If you ask correspondence sender to simply put the address on the envelope no one in the household will know to whom is that letter addressed; you need to put the addressee's name (the user name). A person could one day moves out of that address; he/she retains the same name (user name) but simply changing the delivery address (changing the e-mail address). This happening may not be frequent but not improbable or impossible.

No right minded person would combine the two (addressee's name and the delivery address) but why do that in the computer system?

To address this kind of short coming, they then have to provide a means for the user to define an e-mail address for correspondence. In this situation which one should the system uses during account set up and validation purpose?

How to overcome this poor design as a user?

If you, as a user, are confronted with this problem - how to use one e-mail address for more than one users of the service - you may try this solution provided that:
  • Your e-mail provider supports e-mail alias. GMail and Hotmail support them.
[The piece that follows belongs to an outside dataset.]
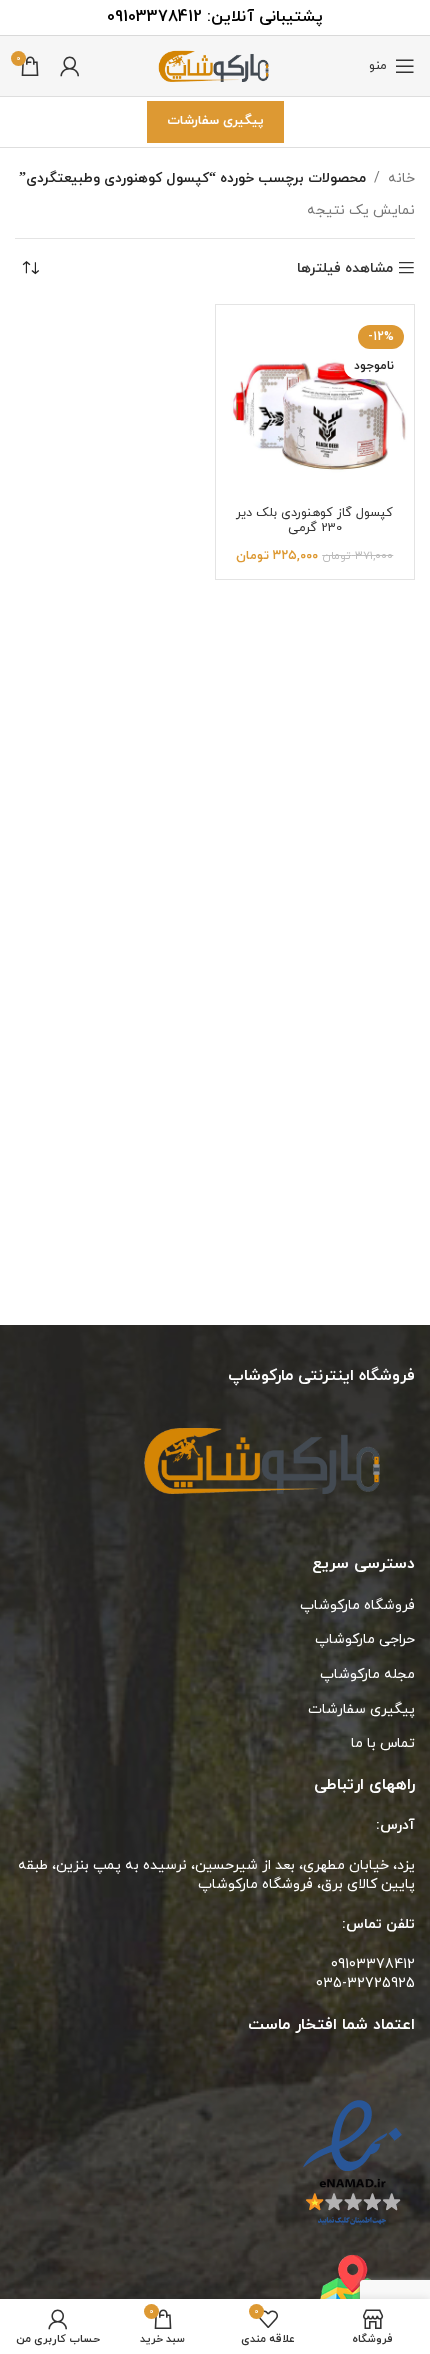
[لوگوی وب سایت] (215, 64)
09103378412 (154, 17)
If you provider does not supports this, set up a GMail account as a mail redirector.
  • Your online service's user name (aka e-mail address) validation knows about RFC 822 - Section 6 Address specification. Those failing to parse this properly would reject your e-mail address with alias.
Then use e-mail alias (like Somebody+Property1@GMail.com or Somebody+Property1@Hotmail.com) to allow one e-mail address to be used for several entities. The '+' character in the local part of the e-mail address is valid and permitted under the RFC. If their developers tell you that it is an incorrect address, point them to the RFC.

Those thinking of using e-mail address as a user name to relieve them the task to validate its uniqueness needs to validate the e-mail address to conform to the RFC.

To me, the task of validating and ensuring a user name is unique within the system is far easier than validating the e-mail address because the latter needs to check:
  • conformance to RFC
  • that the e-mail provider supports the e-mail alias that the user enters, as the service has to make sure it is a reachable address to receive correspondence. If that alias syntax is not supported by the mail provider, conforming to RFC does not guarantee it can be used for correspondence.  
Here lies the danger of tying the two purposes to one piece of data, that is using an inappropriate design pattern.